Erebus Ransomware Infects on Linux Server
CyberSecurity firm Trend Micro found Malware "Erebus" that infect to Linux based servers. Also have been responsible for hijacking 153 Linux based networks of a South Korean web hosting company NAYANA.
According to TrendMicro report, Erebus Malware found in last September 2016. It was the part of Malvertising. Once the visitors click on Ad, their system gets infected with Malware. Erebus variant targets 423 file types, scrambles files with RSA-2048 encryption algorithm, and appends the affected files with the .ecrypt extension. This version of Erebus was observed using compromised websites in South Korea as its command and control (C&C) servers.
But now Cybercriminals convert Erebus into paying the ransom successfully. The Latest version of Erebus Ransomware can infect the system and demand to paying 0.085BTC in Ransom. Also gives warning, that if the ransom did not paid then they can delete the files in 96hrs.
Erebus targets 433 file types, some of which include:
- Office documents (.pptx, .docx, .xlsx)
- Databases (.sql, .mdb, .dbf, .odb)
- Archives (.zip, .rar)
- Email files (.eml, .msg)
- Website-related and developer project files (.html, .css, .php, .java)
- Multimedia files (.avi, .mp4)
We are all known Linux is a secure operating system, from servers and databases to website and mobile devices. Web Hosting companies are also running on Linux Machine. Erebus is not the first ransomware which able to infect networks running on Linux Machine.
Linux.Encoder, Encryptor RaaS, a version of KillDisk, Rex, Fairware, and KimcilWare are all capable of targeting machines running on Linux. In fact, Linux ransomware emerged as early as 2014, and were offshoots of open-source projects supposedly designed for educational purposes. SAMSAM, Petya, and Crysis ransomware are just some of the families known to target and breach servers.
How to protect?
- Always keep the system and server updated.
- Back up your files to the different location.
- Avoid or minimize adding third-party or unknown repositories or packages. This limits the vulnerabilities attackers can use as entry points into the server or system. The risks can be further lessened by removing or disabling unnecessary components or services in the server.
- Apply the principle of least privilege. Linux’s privilege separation provides a way to restrict the modifications a program can make to the system. Restricting permissions/privileges also helps mitigate exposure and further damage as well as prevent unauthorized use. IT/system administrators can consider using extensions that implement mandatory policies that manage the extent of access a program can have to a system file or network resource.
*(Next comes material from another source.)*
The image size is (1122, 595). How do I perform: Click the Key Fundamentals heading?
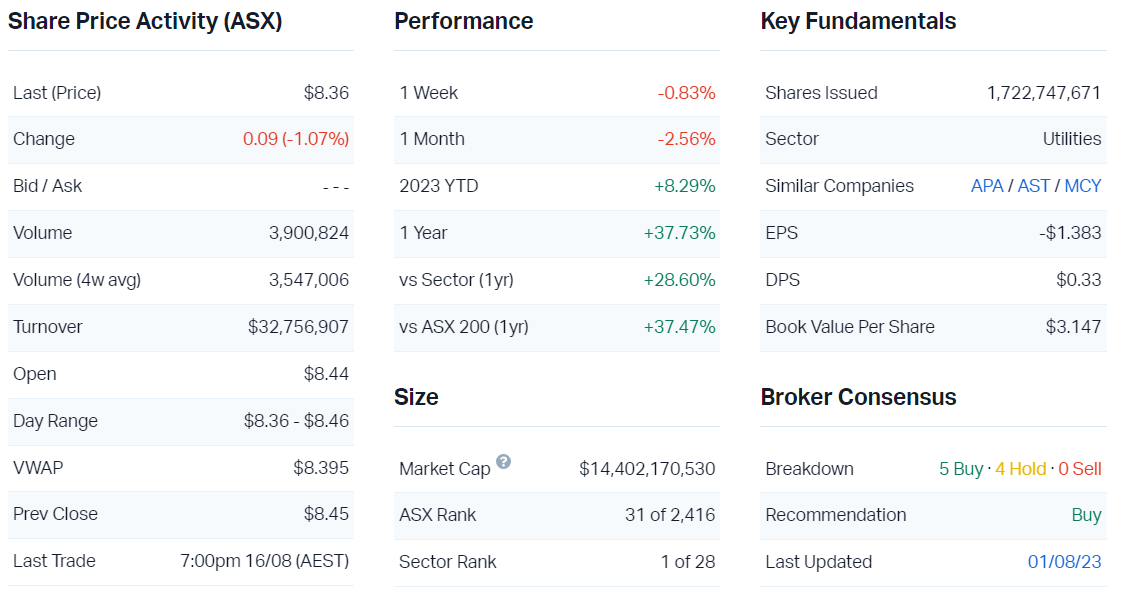point(858,21)
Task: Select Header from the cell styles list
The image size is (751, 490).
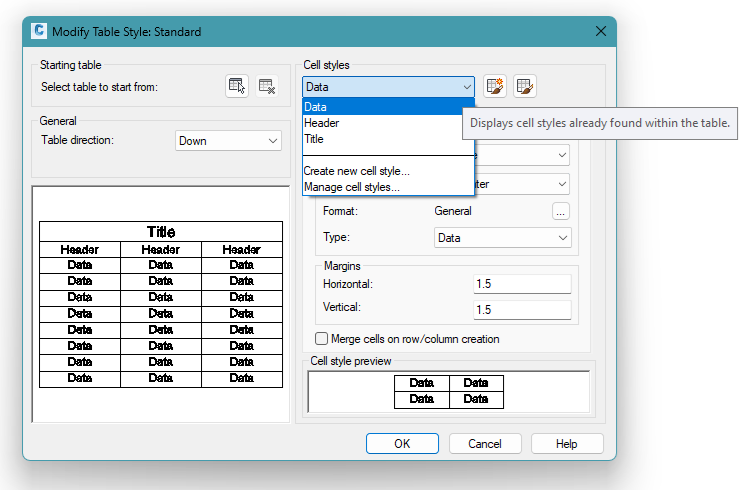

- Keep proactively monitor and validate your network traffic. Protecting the network against threats is a must for any enterprise. Deploying intrusion detection and prevention systems (IDS) as well as firewalls helps identify, filter, and block traffic, which can indicate a malware infection. Event logs provide forensic information that can help IT/system administrators detect incursion attempts and actual attacks.